Едва началась третья «кадрилия», государыня прошла в соседнюю с залой «арабскую» комнату и села играть в баккара. Банк держал Прокофий Акинфиевич Демидов. Столбики золотых и серебряных монет передвигались от одного игрока к другому, и слышались короткие разговоры играющих. Музыка заглушала звон металла. Между монетами с изображением императрицы часто попадались монеты сибирского чекана, с изображением двух горностаев, поднявшихся на задние лапки.
— Я слыхала, Прокофий Акинфиевич, — сказала государыня, — что ты у себя, на алтайских заводах, свою монету чеканишь?..
— Слухи, ваше величество, однако, бывают разные.
— А ты знаешь, что полагается по закону фальшивомонетчикам?..
— Знаю, матушка. Им глотку заливают расплавленным оловом.
— То–то, милый, и оно–то… Смотри, как Павел Иванович да и доберется до тебя.
— Знаю, матушка, что ты милосердна и справедлива. Моя монета чеканится из полновесного золота и серебра, и нужна она мне для расплаты с моими рабочими, которых у меня поболее пятидесяти тысяч. Казначейство же твое не поспевает подавать мне монету.
— Пусть хотя и так, Прокофий Акинфиевич, но недозволенное законом никому дозволено быти не может.
— А ты о том подумала, матушка, что ты наша и мы твои и все, что наше, — твое. Моя монета — твоя, — сказал Демидов, подвигая государыне стопку монет, только что ею выигранную.

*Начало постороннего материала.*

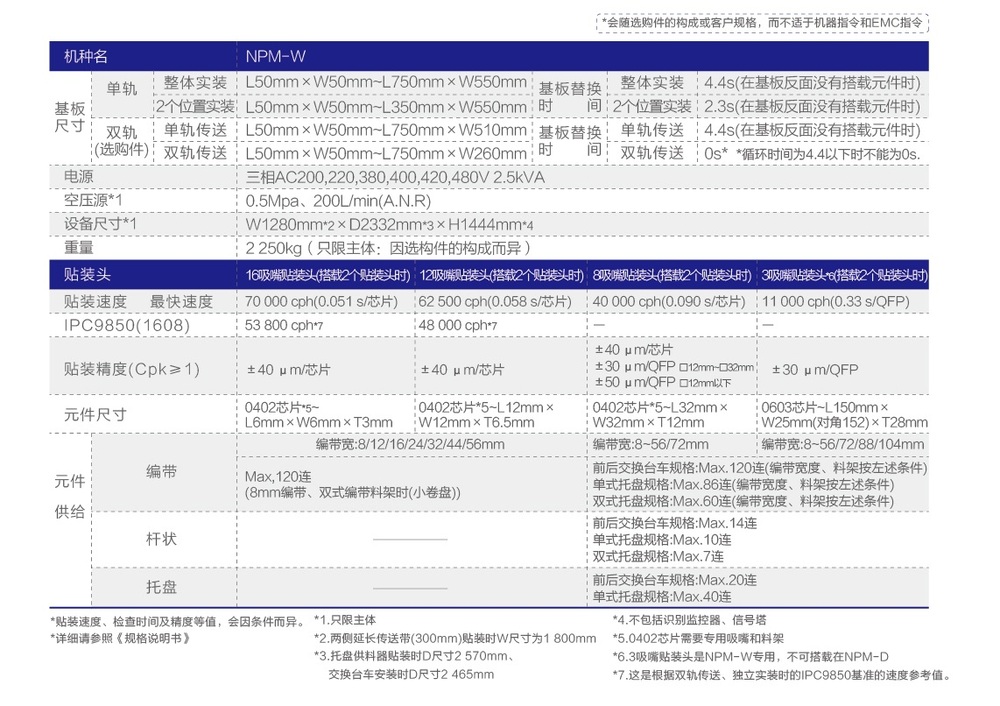Select the 16吸嘴贴装头 column header

pos(327,275)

— Что с тобою поделаешь, — засмеялась государыня. — Знаю, что очень ты честный человек и что отец твой Акинфий Никитич, а паче того дед твой Никита Демидович большие услуги моему батюшке оказали, а все–таки будь ты опасен олова.
— Да что ты, матушка!.. Чтобы я при моих–то рудниках да стал бы олово в монету мешать!..
Государыня махнула рукой на Демидова.
— От тебя не отбрехаешься… Тебе дело, а ты шутки.
— Шуткой, матушка, царю пушек не льют.
V
Ровно в одиннадцать часов обер–гофмейстер Миних появился в дверях «арабской» комнаты и доложил:
— Ваше императорское величество, вечернее кушанье подано.
Ужинали в большой, богато убранной зале, где в люстрах, бра и канделябрах горело девятьсот свечей. Стол был накрыт на восемнадцати «штуках». Посередине залы стоял фигурный стол на четыреста персон. На нем возвышалась серебряная статуя, обвитая цветами, и из нее в серебряный бассейн бил фонтан, окруженный шкаликами, налитыми воском, где горели огни. Во время стола играла итальянская вокальная и инструментальная музыка. Против государыни стоял форшнейдер камергер барон Сергей Строганов. Блюда государыне подавали камергер Петр Иванович Шувалов и граф Кирилл Разумовский. Когда подано было жаркое — седло дикой козы с трюфелями и шампиньонами и разлито по стаканам шампанское вино, великий князь встал. Разговоры смолкли.
Срываясь на визгливый крик, великий князь провозгласил:
— За здравие ее императорского величества! Трубачи заиграли, ударили в литавры, и все троекратно прокричали: «Виват!..»
Снова разлили по бокалам шампанское. Императрица встала и ясным, звучным, грудным голосом с чарующей, полной неизъяснимой красоты улыбкой, громко и четко, так, что каждое слово было слышно и в зале, и в галерее, где стояли столы, сказала, низко кланяясь русским поясным поклоном:
— Я кушаю здравие всех присутствующих… и отсутствующих… всех верно любезных сердцу моему подданных моих.
Трубные звуки подхватили ее голос, снова забили литавры.
— Виват!.. Виват!.. Виват!.. — закричали по столам.
Третий тост был провозглашен обер–егермейстером Разумовским о здравии их императорских высочеств, благоверного государя и великого князя Петра Федоровича и благоверной государыни великой княгини Екатерины Алексеевны.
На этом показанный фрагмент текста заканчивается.